What's meant by the term "help desk software'" can be unclear. Go browse a handful of vendor websites, and you'll see the term "help desk" applied to two distinct groups of software—general customer service software and software for managing IT assets and services.
While customer service and help desk software do share some common applications—a central ticket-tracking system, for example—they are by no means interchangeable. If you were to purchase customer service software to manage your small business's IT endpoints and networks, you'd quickly regret the decision. And if you tried managing your company's customers with software designed to manage computers and networks, you'd regret that all the more!
This guide is about cloud-based help desk software for IT management. If you're looking for customer service software, take a look at our customer service software buyer's guide.
But, if you're looking to manage and support your internal IT assets, you're in the right place. Here's what we'll cover:
Online help desk software helps companies manage their entire IT infrastructure, which can include:
This is an IT-centric definition.
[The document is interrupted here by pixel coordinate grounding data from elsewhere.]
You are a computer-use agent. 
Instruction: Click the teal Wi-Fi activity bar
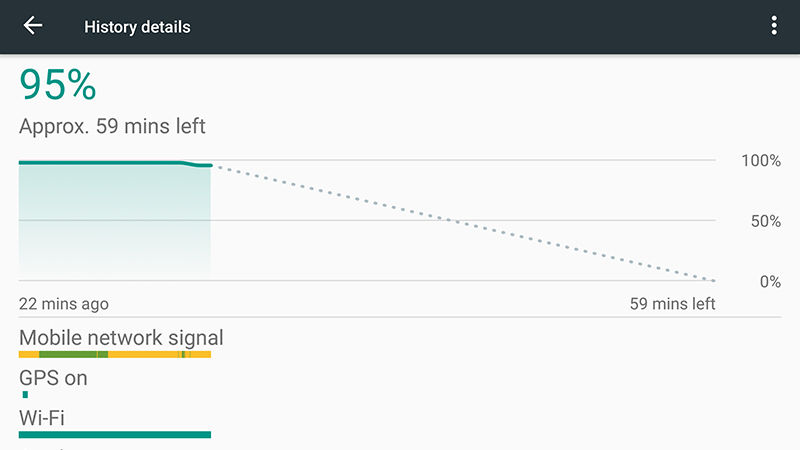[x=115, y=434]
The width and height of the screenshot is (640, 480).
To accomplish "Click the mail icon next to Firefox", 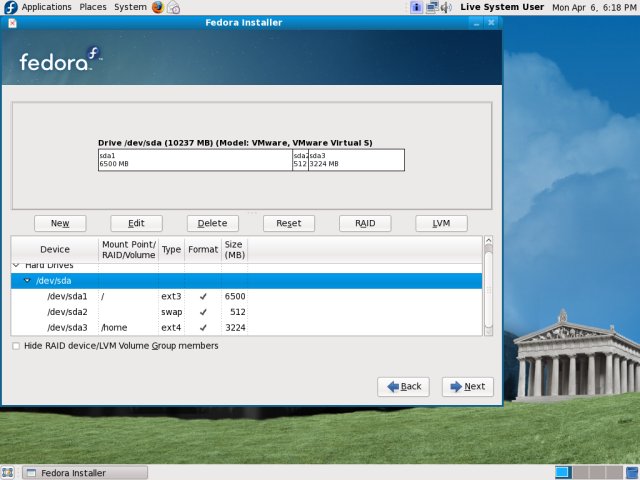I will 173,7.
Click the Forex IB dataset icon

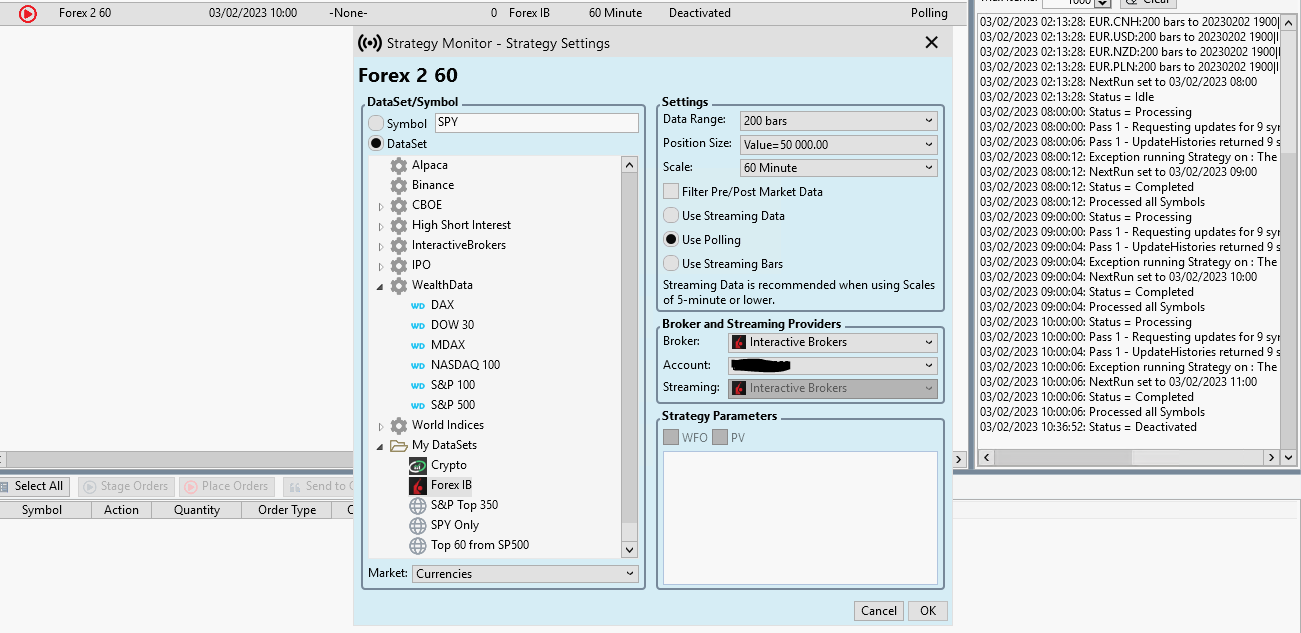click(418, 485)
From the point of view of the employees who rely on IT, online help desk software is more about getting support for IT services. It's a small but important distinction we'll discuss more below in the Market Trends to Understand section.
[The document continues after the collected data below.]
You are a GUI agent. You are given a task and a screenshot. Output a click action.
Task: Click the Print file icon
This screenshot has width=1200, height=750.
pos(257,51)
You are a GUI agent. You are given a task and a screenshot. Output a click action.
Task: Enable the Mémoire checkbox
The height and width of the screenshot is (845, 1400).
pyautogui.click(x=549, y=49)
Like most software, help desks began as on-premise (i.e., locally installed) software. Today, online help desk solutions are cloud-based, meaning that they're hosted, updated and maintained by the vendor. Many of these tools provide both cutting-edge functionality and user-friendly interfaces.
RemedyForce is an online help desk solution that offers a user-centric interface
For most small businesses, online help desks are the smartest choice. They require little (or no) installation of local software, are automatically updated and patched by the vendor, have lower startup costs and provide the best end-user and administrator experiences.
|IT asset management||Tracks and manages all physical IT hardware owned by (or used within) a business.|
|Network monitoring and management||Helps administrators control and configure networks and network access, while monitoring traffic and connections.|
|Knowledge management||Organizes the information, or knowledge, used by IT department employees. Can be used as a self-service resource for employees.|
|Configuration management||Manages the settings and permissions configured on individual devices. Lets administrators apply configuration or settings changes to multiple devices at once.|
|Service catalog management||A service catalog helps larger organizations guide their employees to the IT staff that can best support them. Service catalog management functions help administrators create and maintain these catalogs.|
|License management||Helps companies track and make the best use of their software licenses.|
|Remote access and control||Allows technicians to access and control a workstation from a remote location, facilitating remote diagnosis and resolution with minimal end-user involvement.|
|Impact analysis tools||Analyzes planned changes for any potential conflicts, flagging possible conflicts before the changes get rolled out. Provides a “look before you leap" style safeguard.|
|Service level agreement (SLA) management||SLAs guarantee that issues of a certain type will be addressed or resolved within a certain timeframe, among other service guarantees. These features allow users to set prioritization triggers, automatic escalations and other custom rules to ensure applicable issues are handled in compliance with an SLA.|
|ITIL compatibility||Information Technology Infrastructure Library (ITIL) is a set of IT service management best practices that ensure service management is aligned with business priorities.|
Online help desk are generally used in two different business contexts:
Internal. This is traditionally the most common use. The help desk is the central platform for a company's internal IT department. It serves the company's local and remote employees. These buyers should look for platforms with core help desk functionality and determine requirements based on their company's IT environment, strategy and growth plans.
Managed service provider (MSP). Companies can outsource their IT services management to third-party companies called managed service providers, or MSPs. MSPs should look for help desk systems with more robust remote access and control applications and tools for managing and monitoring individual service level agreements.
Over the past decade, IT service management has undergone a change in perspective. It began as an IT-centric discipline in which problems and services were managed with a focus on the underlying assets and tools. With today's more modern approach, IT service management focuses on the workflows that the IT department supports.
This shift is also described as the consumerization of IT, a phrase explained in Gartner's "Elevate the Employee Experience With Consumer-Oriented IT Service Delivery" report. It states: "The consumerization of IT isn't so much about using consumer apps for business purposes. It's more about applying the tactics of consumerization to the IT fabric, so as to make employees more agile and engaged." (Full report available to Gartner clients.)
Selecting the right online help desk platform can go a long way toward managing your company's IT to improve the end-user experience, while allowing your IT teams to manage these systems more effectively and efficiently.